SELECTED EXTRACT:

Texas Tech School of Veterinary Medicine is AAVMC’s Newest Member; Universities of West Indies, Sarajevo Join as Collaborative members.

Jeff Douglas or Jeanne Johnson
Phone: 202/371-9195, x144
Email: jdouglas@aavmc.org or jjohnson@aavmc.org

WASHINGTON, D.C., January 15, 2021 — The American Association of Veterinary Medical Colleges (AAVMC) has welcomed one new member from the United States and two new Collaborative international institutions.

The new Texas Tech School of Veterinary Medicine has received a Letter of Reasonable Assurance (LRA) from the COE and become the AAVMC’s newest member.

The Texas Tech school plans to focus on meeting the veterinary service and educational needs of rural and regional communities across Texas. The school will begin with an inaugural class of approximately 60 students in fall 2021. 

Texas Tech initiated plans to develop a veterinary medical educational program decades ago, in 1971. Following years of effort, the initiative gained momentum and support and was formally announced in 2015. A combination of state and private support was developed to support its creation.

Pixel coordinate grounding data:

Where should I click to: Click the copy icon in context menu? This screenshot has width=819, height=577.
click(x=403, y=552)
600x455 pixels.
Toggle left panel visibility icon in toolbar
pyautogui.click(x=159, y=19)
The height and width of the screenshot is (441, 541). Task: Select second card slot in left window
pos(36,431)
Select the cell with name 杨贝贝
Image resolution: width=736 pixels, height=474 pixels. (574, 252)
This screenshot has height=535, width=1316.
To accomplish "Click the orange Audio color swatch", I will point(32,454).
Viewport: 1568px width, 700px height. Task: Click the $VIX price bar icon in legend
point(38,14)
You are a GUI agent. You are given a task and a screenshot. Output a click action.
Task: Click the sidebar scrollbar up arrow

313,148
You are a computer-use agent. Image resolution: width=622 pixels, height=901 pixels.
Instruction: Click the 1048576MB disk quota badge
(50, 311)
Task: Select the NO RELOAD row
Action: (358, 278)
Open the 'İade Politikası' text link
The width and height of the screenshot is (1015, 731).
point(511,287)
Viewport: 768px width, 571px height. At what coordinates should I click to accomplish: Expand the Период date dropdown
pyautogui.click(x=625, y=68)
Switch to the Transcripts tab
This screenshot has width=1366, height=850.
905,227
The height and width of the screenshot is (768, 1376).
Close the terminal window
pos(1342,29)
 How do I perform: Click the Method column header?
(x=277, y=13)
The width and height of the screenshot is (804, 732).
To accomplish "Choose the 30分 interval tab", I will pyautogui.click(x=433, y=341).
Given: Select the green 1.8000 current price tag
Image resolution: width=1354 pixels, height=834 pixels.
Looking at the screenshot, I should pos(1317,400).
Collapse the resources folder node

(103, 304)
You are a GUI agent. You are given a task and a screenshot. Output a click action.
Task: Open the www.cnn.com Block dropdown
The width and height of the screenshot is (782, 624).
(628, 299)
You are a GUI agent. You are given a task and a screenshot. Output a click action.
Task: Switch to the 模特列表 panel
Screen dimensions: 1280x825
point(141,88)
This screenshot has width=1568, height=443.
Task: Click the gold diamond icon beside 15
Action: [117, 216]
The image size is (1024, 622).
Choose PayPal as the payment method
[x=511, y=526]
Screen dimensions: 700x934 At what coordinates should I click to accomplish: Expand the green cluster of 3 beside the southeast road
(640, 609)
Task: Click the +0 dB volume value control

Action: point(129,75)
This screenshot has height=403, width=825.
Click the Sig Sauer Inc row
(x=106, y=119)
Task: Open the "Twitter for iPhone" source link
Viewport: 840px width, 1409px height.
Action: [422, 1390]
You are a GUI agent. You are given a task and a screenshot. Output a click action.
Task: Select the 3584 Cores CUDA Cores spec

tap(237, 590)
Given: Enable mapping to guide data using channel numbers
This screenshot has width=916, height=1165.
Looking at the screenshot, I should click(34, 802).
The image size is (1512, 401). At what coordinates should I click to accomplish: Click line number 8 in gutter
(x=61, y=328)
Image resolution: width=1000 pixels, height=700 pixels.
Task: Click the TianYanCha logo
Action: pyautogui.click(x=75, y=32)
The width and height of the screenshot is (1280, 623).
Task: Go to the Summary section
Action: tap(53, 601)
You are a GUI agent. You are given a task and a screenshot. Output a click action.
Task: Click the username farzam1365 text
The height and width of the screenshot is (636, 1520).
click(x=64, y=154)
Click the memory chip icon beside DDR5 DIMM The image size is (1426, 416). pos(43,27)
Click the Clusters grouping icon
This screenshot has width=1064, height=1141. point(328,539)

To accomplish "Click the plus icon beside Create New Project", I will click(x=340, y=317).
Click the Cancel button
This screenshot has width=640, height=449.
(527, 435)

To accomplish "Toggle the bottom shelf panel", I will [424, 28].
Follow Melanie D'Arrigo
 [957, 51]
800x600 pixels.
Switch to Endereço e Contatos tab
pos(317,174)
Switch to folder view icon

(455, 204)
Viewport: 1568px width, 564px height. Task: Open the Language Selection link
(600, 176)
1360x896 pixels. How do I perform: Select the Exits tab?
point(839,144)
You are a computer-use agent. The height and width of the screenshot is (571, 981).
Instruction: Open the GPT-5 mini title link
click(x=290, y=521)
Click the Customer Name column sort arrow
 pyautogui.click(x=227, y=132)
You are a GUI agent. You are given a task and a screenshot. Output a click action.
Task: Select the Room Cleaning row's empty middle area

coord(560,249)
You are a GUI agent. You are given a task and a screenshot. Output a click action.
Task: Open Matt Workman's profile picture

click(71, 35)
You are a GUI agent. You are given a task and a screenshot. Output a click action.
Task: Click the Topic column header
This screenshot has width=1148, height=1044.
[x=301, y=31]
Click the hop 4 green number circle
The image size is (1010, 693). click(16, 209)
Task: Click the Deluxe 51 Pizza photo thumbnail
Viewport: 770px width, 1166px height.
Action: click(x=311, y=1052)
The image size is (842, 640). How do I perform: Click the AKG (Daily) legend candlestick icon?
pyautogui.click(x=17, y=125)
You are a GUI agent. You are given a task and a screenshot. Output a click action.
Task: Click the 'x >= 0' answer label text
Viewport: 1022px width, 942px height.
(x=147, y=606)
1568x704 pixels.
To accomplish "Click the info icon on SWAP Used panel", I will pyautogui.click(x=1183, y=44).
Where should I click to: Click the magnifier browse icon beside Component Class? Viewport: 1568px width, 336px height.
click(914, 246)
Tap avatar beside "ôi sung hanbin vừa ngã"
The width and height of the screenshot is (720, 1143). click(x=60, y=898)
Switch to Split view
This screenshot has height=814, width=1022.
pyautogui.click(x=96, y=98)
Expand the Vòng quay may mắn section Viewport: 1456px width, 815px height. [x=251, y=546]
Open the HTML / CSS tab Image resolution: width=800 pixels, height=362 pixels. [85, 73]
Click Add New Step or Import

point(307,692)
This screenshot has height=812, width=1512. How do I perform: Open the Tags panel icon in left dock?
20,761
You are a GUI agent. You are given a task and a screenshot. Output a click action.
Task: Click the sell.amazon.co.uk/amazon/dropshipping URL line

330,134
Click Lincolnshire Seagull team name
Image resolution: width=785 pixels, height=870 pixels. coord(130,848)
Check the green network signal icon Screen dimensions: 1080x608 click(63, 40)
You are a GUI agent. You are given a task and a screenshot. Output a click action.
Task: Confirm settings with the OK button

THINGS TO DO:
1. Why was a combination of state and private support developed, according to the AAVMC announcement, and when was the veterinary initiative formally announced?
2. How large will the Texas Tech school's inaugural class be, according to the AAVMC announcement?

ANSWERS FOR THE EXERCISE:
1. It was developed to support the creation of the Texas Tech School of Veterinary Medicine. The initiative was formally announced in 2015, after years of effort in which it gained momentum and support.

2. Approximately 60 students, beginning in fall 2021.